How Linux suspend and resume works in the ACPI age
Posted 7 Feb 2007 at 11:16 UTC by mjg59 
Back in the APM days, everything was easy. You called an ioctl on
/dev/apm, and the kernel made a BIOS call. After that, it was all up to
the hardware. Sure, it never really worked properly, and it was
basically impossible to debug what the hardware actually did. And then
ACPI came along, and nothing worked at all. Several years later, we're
almost back to where we were with APM. But what's actually happening
when you hit that sleep key?
Without the ability to suspend and resume, laptop users are doomed
to
spend several hours of their lives waiting for machines to boot and
shutdown. This is, clearly, suboptimal. APM made it fairly easy to
implement this, because almost everything was handled by the BIOS. And
that, in a nutshell, is one of the primary reasons why ACPI ended up in
charge.
The biggest problem with APM is that it left policy in hardware.
Don't
want to suspend on lid closure? The OS doesn't get any say in the
matter, though if you're lucky there might be a BIOS option to control
it. Would prefer it if the BIOS didn't scribble all over the contents
of
your video registers while it tries to reprogram them (probably back to
the defaults of the Windows drivers...)? Sucks to be you. Want the
sleep
button to trigger suspend to disk, not suspend to RAM? A-ha ha ha.

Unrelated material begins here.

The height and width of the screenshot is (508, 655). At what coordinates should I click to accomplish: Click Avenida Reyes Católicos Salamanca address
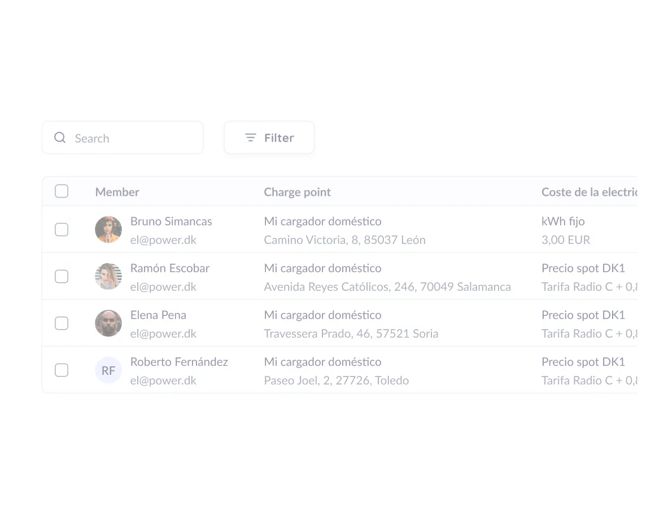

ACPI deals with that problem, by moving almost all the useful
functionality out of hardware. The downside of this is that the
functionality needs to be reimplemented in the OS. Which, given that
the
ACPI spec is around 600 pages long, has taken a little time.

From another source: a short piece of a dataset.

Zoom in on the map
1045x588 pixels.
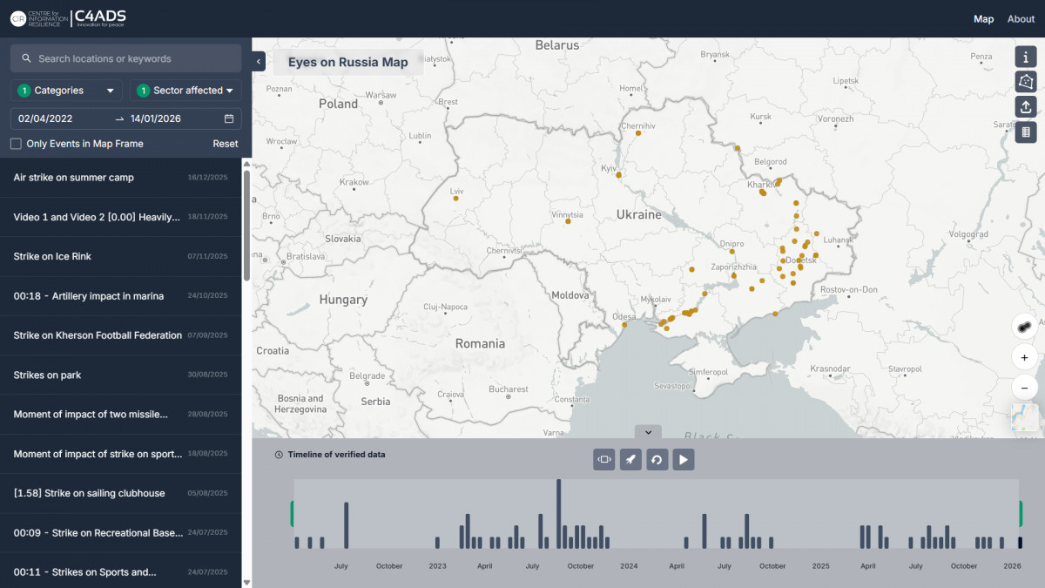(x=1024, y=357)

(Of course, it turns out that most of the ACPI spec is entirely
uninteresting for suspend and resume purposes, but that's not really
the
point right now)
So, firstly, lets have some ACPI jargon. ACPI itself stands for
"Advanced Configuration and Power Interface". It's not just a power
management spec - it provides the OS with a description of all the
built-in hardware in your system, along with a certain degree of
abstraction. It gives you information about interrupt routing, tells
you
if someone's just removed a hot-pluggable DVD drive from a laptop and
may even let you control which video output is being used.
This information is provided in a table called the DSDT (Discrete
System
Descriptor Table). The DSDT is in a bytecode called AML (ACPI Machine
Language), compiled from a simple language called ASL (ACPI Source
Language, shockingly enough). At boot time, the system reads the DSDT,
parses it and executes various methods. These can do pretty much
anything, but on the bright side they're being executed in kernel
context and (in principle) you can filter out anything that you really
don't want to do (such as scribbling all over CMOS or something).
The final relevant piece of ACPI information is something called
the
FADT, or Fixed Address Descriptor Table. This gives the OS information
about various register addresses. It's a static structure, and doesn't
contain any executable code.
So, how does all of this stuff actually work?
First of all, the user hits the sleep key. This triggers a hardware
interrupt, which is caught by the embedded controller. That pokes a
register in the southbridge, which flags that a general purpose event
has just occured. The OS notices this, and checks the DSDT for what's
supposed to happen next. Generally, this just calls a notification
event. This is bounced back out to userspace via /proc/acpi/events
(currently, though it's going to be moved to the input layer in future)
and userspace gets to choose what happens next.
Let's concentrate on the common scenario, which is that someone
hitting
the sleep button wants to suspend to RAM. Via some abstraction (either
acpid, gnome-power-manager or kpowersave or something), userspace makes
that decision and initiates the suspend to RAM process by either
calling
a suspend script directly or bouncing via HAL.
Depending on distribution, this ends up running a shell script or
binary
which attempts to prepare the system for suspend. Right now, this tends
to involve a bunch of bandaids around various broken drivers -
unloading
modules and reloading them is one of the easiest workarounds for
breakage. Finally, the string "mem" is written to /sys/power/state.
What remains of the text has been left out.